ARTÍCULO: JUSTIN DOELLMAN, ¿EL NUEVO FRED ROBERTS? SIMPLEMENTE MEJOR

Antonio Rodríguez

¿Recuerdan a Fred Roberts? Mucho aficionado céltico que existe en este país, levantará la mano. Efectivamente, con el nacimiento de “Cerca de las estrellas” en TVE y su debut con un Boston Celtics versus Milwaukee Bucks, Ramón Trecet habló largo y tendido sobre él. A la lesión de Kevin McHale, que llegó a jugar todos los Playoffs NBA 1987 con el puente de su pie roto, haciendo con tal esfuerzo que la posterior recuperación se alargase un buen puñado de meses, el sustituto en la posición de ala-pívot para los primeros 20 partidos, era este ala-pívot de 2.08 de estatura. Claro, ante un país con unos ojos como platos ante esa nueva-buena venida de la NBA, aquel Fred Roberts formó parte de nuestras vidas cestistas, como lo podían ser el gran “regresado” Fernando Martín o aquel armario con dos prominentes rodilleras, llamado Audie Norris. La NBA inundaba nuestras casas, no solamente por los pósters, sino por la tele también (porque que levante la mano aquel adolescente ochentero que no tuviera el póster de Spud Webb sobre la pared de su habitación).

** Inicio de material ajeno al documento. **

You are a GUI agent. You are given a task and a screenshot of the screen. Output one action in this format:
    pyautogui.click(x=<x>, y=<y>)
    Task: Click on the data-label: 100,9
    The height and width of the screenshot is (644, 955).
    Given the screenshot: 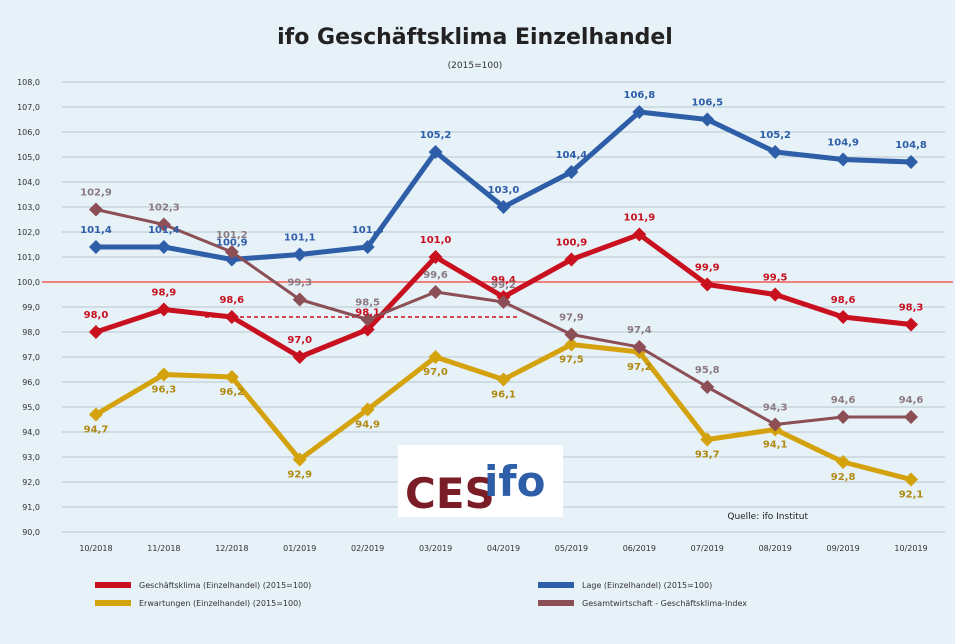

Ese Fred Roberts, posteriormente traspasado a Milwaukee Bucks, desde la discreción de sus acciones, sí tuvo un papel importante en la franquicia de Wisconsin, hasta que en el verano de 1993, lleno de incertidumbre, de numerosísimos nombres en agenda de Aíto y el F.C. Barcelona, de presuntos/frustrados fichajes (os recomiendo que echéis un vistazo a la hemeroteca de “El Mundo Deportivo” de aquel mes de Julio-93), donde se “pasearon entre papeles” eminencias como Alexander Volkov, Dino Radja o el mismísimo Tom Chambers -un poco más apto que ‘aquello’ que llegó al Maccabi dos años después-, la opción para recuperar el cetro liguero tras dos campañas sin tan siquiera haber disputado la final, pasaba por Fred Roberts.

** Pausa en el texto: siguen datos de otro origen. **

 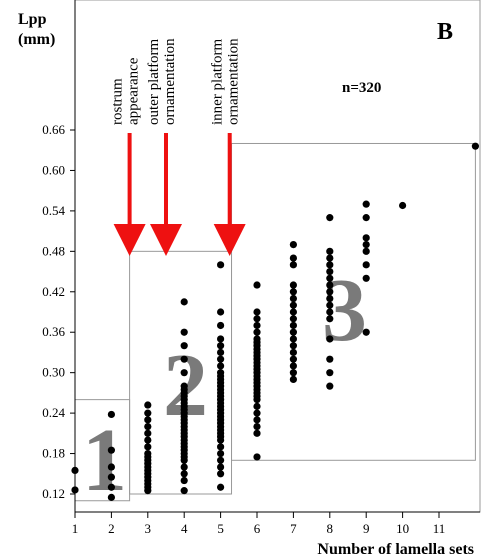 I want to click on y-tick-label: 0.60, so click(x=54, y=170).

Mucha, pero que mucha clase. A cámara lenta, pero buen tiro exterior, excepcional como hombre alto en transiciones rápidas, buenas fintas de tiro para entrar a canasta, buenas manos, suspensiones a la media vuelta… 27 puntos al Real Madrid en su Palacio de los Deportes en las primeras jornadas, victoria azulgrana y esas cosas, como que marcan y hacen sonreír al aficionado. Sin embargo, el bueno de Fred se fue “licuando” poco a poco según iba transcurriendo la competición. Gris los más partidos, poco decisivo, su enorme clase mostrada a cuentagotas. Enfrió a la parroquia y volvió a mostrar su calibre de titular NBA durante años (desde 1983 donde recaló en los Jazz tras un breve paso por Italia, muy jovencito) cuando llegaron las semifinales ante la “Penya”.

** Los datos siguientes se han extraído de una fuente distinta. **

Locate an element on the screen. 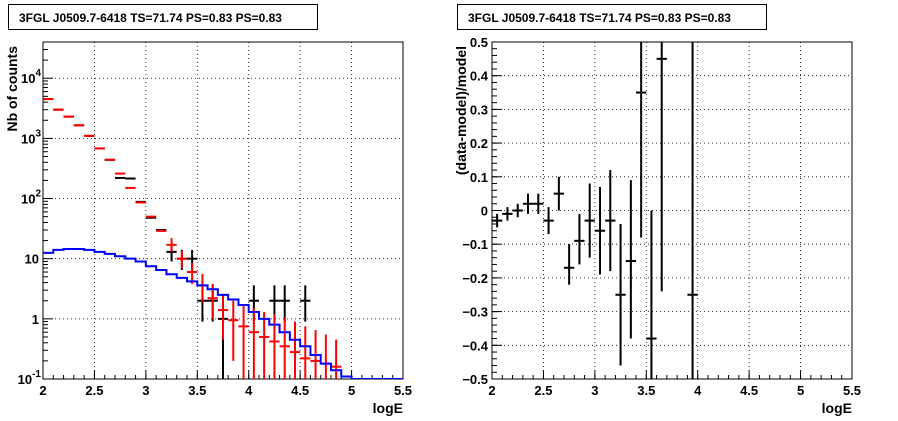  y-tick-label: 10⁻¹ is located at coordinates (30, 378).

Por tales habilidades, me ha sido imposible no recordarlo tras el fichaje de Justin Doellman por el F.C. Barcelona. Misma estatura, misma posición de juego, parecidas características -incluso poco reboteador como Roberts-, pero Doellman es mejor. Y lo es porque se ha mostrado como un “clutch player”. Con Valencia Basket fue protagonista y máximo estilete en la paliza en cancha del Unics Kazan para proclamarse campeón de la Eurocup, así como siempre dar la cara hasta el último aliento en la eliminatoria de semifinales de la Liga Endesa, ante su nuevo equipo. Por eso, sin tener el caché NBA que tuvo Fred Roberts (mormón, de Brigham Young University), Justin Doellman (Xavier, curtido en el duro estado de Ohio) será otro nuevo fichaje de bambalinas para el equipo dirigido por Xavi Pascual. ¿Como Fred Roberts? Simplemente mejor.